Continued Mass Demonstration Push Hong Kong Into Its First Recession In A Decade

The economic situation of Hong Kong is in a worse condition than was expected because of months of violent pro democracy protests in the city which has paralyzed life, forced closure of shops and businesses and public transportation and scared away tourists.

According to official data released Thursday, the Hong Kong economy plunged into recession in the third quarter. The economy reported shrinkage of 3.2 per cent in the third quarter in comparison to the figures in the previous quarter. The economy also reported a 0.5 per cent slowdown in the second quarter. But the third quarter performance was much worse and way below what analysts and experts had been expecting.

Analysts also expect that the current recession in Hong Kong will extend further into the new year because there is apparently no resolution of the political protests in sight. This is the first technical recession of the city in more than a decade. The third quarter shrinkage in the economy was 2.9 per cent year on year.

“Frankly, there is no room for optimism,” embattled Hong Kong Chief Executive Carrie Lam said at a business event on Thursday, ahead of the preliminary growth figures. Hong Kong will release revised GDP figures next month.

The US-China trade war and China’s slowing growth was already hurting Hong Kong which is one of the major trading hubs of Asia.

The city is now being pushed into the threshold of an economic crisis because of five months of mass demonstrations.

Despite a slowing global economy and US-China trade tensions, the economic growth of Hong Kong had been on an upward trend, said a government spokesperson on Thursday. But “the situation showed an abrupt deterioration recently due to the severe impacts of the local social incidents,” the spokesperson said.

“Much of the pressure is now coming from the political unrest. The trade war itself would cause Hong Kong’s GDP growth to slow but not a contraction, while the political unrest could,” said Tommy Wu, a Hong Kong-based economist with Oxford Economics.

For the entire year of 2019, the growth of Hong Kong is now expected to miss analysts expectations of between 0 and 1 per cent and the trend is also expected to continue into next year.

Iris Pang, economist for Greater China at ING said that Hong Kong’s GDP “is quite likely to fall into negative growth in 2019 and also 2020 […] I can’t see how the protests could end.”
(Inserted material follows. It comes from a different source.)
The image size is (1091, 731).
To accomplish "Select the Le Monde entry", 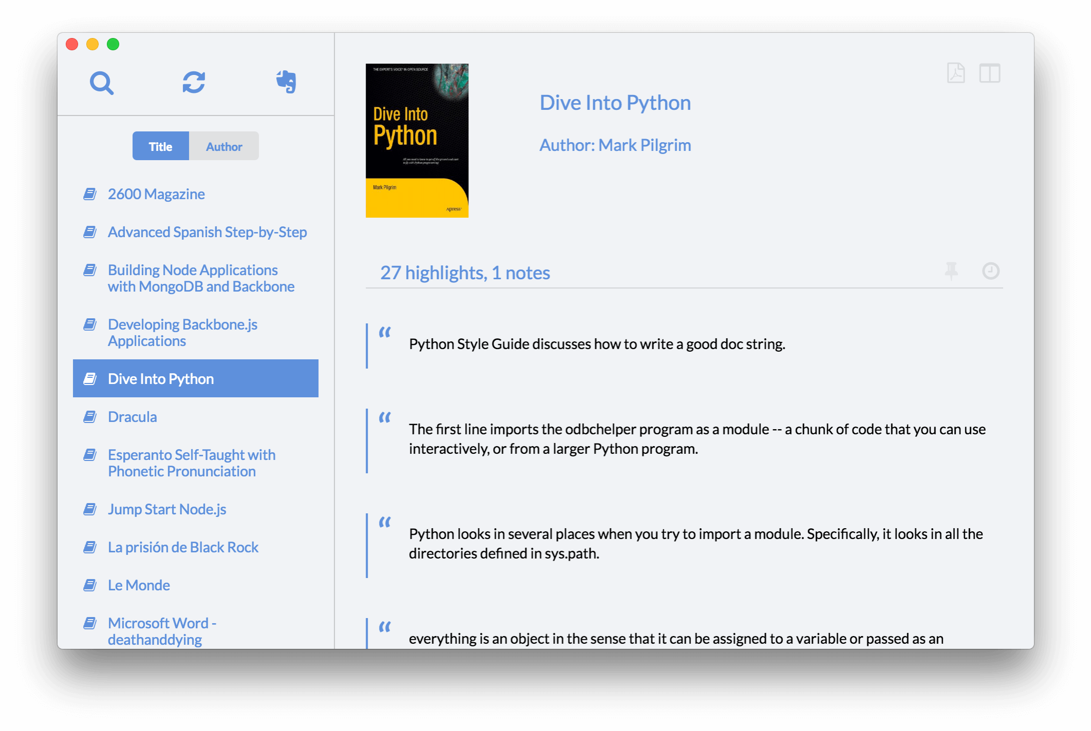I will tap(139, 585).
Wu expects Hong Kong’s economy to contract 0.1% in 2019 and “only to grow at a meager 0.6% in 2020.”

“The downside risk to the forecast is significant. If the political unrest prolongs beyond this year, I would expect next year’s GDP to contract as well,” he said.

The city’s tourism has been the hardest hit because of the mass demonstrations with a 37 per cent year on year plunge in tourist number for the third quarter. A 28 per cent year on year drop in hotel occupancy was also reported for the third quarter as hotels of the city are currently only two-thirds full on the average.